Extend the passage on space weather and radio propagation, picking up after its last sentence and keeping its explanatory style.

Document text:
>>

In addition to auroral activity, these variations to the magnetic field can cause those electrons spiraling around magnetic field lines to be lost into the magnetotail. With electrons gone, maximum usable frequencies (MUFs) decrease, and return only after the magnetic field returns to normal and the process of ionization replenishes lost electrons. Most of the time, elevated A and K indices reduce MUFs, but occasionally MUFs at low latitudes may increase (due to a complicated process) when the A and K indices are elevated.

Solar flares and CMEs are related, but they can happen together or separately. Scientists are still trying to understand the relationship between them. One thing is certain, though–the electromagnetic radiation from a big flare traveling at the speed of light can cause short-term radio blackouts on the sunlit side of Earth within about 10 minutes of eruption. Unfortunately we detect the flare visually at the same time as the radio blackout, since both the visible light from the flare and the electromagnetic radiation in the 1 to 10 Angstrom range from the flare travel at the speed of light–in other words, we have no warning. On the other hand, the energetic particles ejected from a flare can take up to several hours to reach Earth, and the shock wave from a CME can take up to several days to reach Earth, thus giving us some warning of their impending disruptions.

Each day the Space Weather Prediction Center (a part of NOAA, the National Oceanographic and Atmospheric Administration) and the US Air Force jointly put out a Solar and Geophysical Activity Report. The current and archived reports are at SWPC page. Each daily report consists of six parts.

Part IA gives an analysis of solar activity, including flares and CMEs. Part IB gives a forecast of solar activity. Part IIA gives a summary of geophysical activity. Part IIB gives a forecast of geophysical activity. Part III gives probabilities of flare and CME events. These first three parts can be summarized as follows: normal propagation (no disturbances) generally occurs when no X-ray flares higher than class C are reported or forecasted, along with solar wind speeds due to CMEs near the average of 400km/sec.

Part IV gives observed and predicted 10.7-cm solar flux. A comment about the daily solar flux–it has little to do with what the ionosphere is doing on that day. This will be explained later.

Part V gives observed and predicted A indices. Part VI gives geomagnetic activity probabilities. These last two parts can be summarized as follows: good propagation generally occurs when the forecast for the daily A index is at or below 15 (this corresponds to a K index of 3 or below).

<<

Information supplied:
>>

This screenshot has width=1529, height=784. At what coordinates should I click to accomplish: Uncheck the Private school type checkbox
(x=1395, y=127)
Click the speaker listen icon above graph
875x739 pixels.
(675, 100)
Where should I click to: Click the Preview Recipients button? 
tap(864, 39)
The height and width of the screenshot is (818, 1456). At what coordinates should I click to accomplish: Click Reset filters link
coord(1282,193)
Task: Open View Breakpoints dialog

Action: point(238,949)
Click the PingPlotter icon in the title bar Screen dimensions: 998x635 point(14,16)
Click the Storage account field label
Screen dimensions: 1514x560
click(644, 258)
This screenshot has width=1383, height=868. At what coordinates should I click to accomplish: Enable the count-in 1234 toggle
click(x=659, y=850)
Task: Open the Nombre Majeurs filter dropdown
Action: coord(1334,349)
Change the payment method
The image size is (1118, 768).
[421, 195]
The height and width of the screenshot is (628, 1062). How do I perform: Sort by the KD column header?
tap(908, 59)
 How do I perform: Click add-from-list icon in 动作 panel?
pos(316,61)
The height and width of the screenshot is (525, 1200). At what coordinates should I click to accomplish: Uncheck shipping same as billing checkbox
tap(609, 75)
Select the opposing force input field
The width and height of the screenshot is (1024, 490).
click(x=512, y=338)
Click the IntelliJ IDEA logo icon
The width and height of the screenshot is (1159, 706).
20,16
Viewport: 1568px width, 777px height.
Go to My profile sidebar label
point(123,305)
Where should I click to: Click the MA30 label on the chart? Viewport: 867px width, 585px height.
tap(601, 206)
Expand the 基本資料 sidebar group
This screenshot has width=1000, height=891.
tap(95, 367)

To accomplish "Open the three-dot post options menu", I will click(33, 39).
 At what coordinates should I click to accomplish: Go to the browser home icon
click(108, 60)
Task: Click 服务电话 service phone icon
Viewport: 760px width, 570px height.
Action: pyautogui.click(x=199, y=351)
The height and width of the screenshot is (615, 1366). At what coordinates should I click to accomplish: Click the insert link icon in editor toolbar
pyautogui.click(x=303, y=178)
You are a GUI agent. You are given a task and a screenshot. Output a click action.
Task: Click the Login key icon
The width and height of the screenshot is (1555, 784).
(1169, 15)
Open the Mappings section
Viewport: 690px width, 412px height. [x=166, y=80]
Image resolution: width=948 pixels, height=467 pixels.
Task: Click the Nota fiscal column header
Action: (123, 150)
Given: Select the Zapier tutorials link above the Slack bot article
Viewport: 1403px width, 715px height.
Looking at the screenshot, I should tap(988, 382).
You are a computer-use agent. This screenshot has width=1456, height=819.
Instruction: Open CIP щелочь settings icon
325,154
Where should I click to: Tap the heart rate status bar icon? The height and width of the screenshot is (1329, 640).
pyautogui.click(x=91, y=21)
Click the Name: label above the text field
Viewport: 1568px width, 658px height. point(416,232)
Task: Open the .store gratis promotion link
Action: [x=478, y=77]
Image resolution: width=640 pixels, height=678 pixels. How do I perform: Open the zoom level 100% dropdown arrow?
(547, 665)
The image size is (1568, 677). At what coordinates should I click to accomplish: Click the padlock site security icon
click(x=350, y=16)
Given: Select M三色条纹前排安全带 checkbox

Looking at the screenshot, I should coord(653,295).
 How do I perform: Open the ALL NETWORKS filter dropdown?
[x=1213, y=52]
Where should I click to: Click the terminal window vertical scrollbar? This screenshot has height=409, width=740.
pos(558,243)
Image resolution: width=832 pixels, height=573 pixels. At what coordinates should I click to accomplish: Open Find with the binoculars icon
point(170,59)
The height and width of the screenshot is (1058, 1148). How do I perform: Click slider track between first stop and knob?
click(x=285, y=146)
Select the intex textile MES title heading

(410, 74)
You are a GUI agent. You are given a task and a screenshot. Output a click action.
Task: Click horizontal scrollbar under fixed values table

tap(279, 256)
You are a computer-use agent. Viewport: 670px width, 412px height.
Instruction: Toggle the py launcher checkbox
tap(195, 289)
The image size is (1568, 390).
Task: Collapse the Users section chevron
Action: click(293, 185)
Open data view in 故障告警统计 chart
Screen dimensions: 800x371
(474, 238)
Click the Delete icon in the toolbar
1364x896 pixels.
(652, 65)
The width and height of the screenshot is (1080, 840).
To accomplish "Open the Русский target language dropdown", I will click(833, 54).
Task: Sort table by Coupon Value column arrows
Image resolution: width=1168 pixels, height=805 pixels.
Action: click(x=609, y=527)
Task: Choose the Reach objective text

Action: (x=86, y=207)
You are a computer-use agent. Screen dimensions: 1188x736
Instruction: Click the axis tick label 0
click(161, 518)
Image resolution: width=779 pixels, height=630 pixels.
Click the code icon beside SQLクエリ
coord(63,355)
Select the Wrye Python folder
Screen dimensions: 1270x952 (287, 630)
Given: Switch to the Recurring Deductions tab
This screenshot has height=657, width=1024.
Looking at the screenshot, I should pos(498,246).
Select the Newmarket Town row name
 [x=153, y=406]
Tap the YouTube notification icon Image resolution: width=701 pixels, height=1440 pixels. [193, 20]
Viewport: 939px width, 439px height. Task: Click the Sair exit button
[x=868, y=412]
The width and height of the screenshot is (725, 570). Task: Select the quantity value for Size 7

<<

Exercise output:
WWV at 18 minutes past the hour every hour and WWVH at 45 minutes past the hour every hour put out a shortened version of this report. A new format began March 12, 2002. The new format gives the previous day’s 10.7-cm solar flux, the previous day’s mid-latitude A index, and the current mid-latitude three-hour K index. A general indicator of space weather for the last 24 hours and next 24 hours is given next. This is followed by detailed information for the three disturbances that impact space weather: geomagnetic storms (caused by gusts in the solar wind speed), solar radiation storms (the numbers of energetic particles increase), and radio blackouts (caused by X-ray emissions). For detailed descriptions of the WWV/WWVH messages, visit

Normal propagation (no disturbances) is expected when the space weather indicator is minor. A comment is appropriate here. Both the Solar and Geophysical Activity Report and WWV/WWVH give a status of general solar activity. This is not a status of the 11-year sunspot cycle, but rather a status on solar disturbances (flares, particles, and CMEs). For example, if the solar activity is reported as low or minor, that doesn’t mean we’re at the bottom of the solar cycle; it means the sun has not produced any major space weather disturbances.

In order to predict propagation, much effort was put into finding a correlation between sunspots and the state of the ionosphere. The best correlation turned out to be between SSN and monthly median ionospheric parameters. This is the correlation that our propagation prediction programs are based on, which means the outputs (usually MUF and signal strength) are values with probabilities over a month time frame tied to them. They are not absolutes; they are statistical in nature. Understanding this is a key to the proper use of propagation predictions.

Sunspots are a subjective measurement. They are counted visually. It would be nice to have a more objective measurement, one that actually measures the sun’s output. The 10.7-cm solar flux has become this measurement. But it is only a general measure of the activity of the sun, since a wavelength of 10.7-cm is way too low in energy to cause any ionization. Thus 10.7 cm solar flux has nothing to do with the formation of the ionosphere. The best correlation between 10.7-cm solar flux and sunspots is the smoothed 10.7-cm solar flux and the smoothed sunspot number–the correlation between daily values, or even monthly average values, is not very acceptable.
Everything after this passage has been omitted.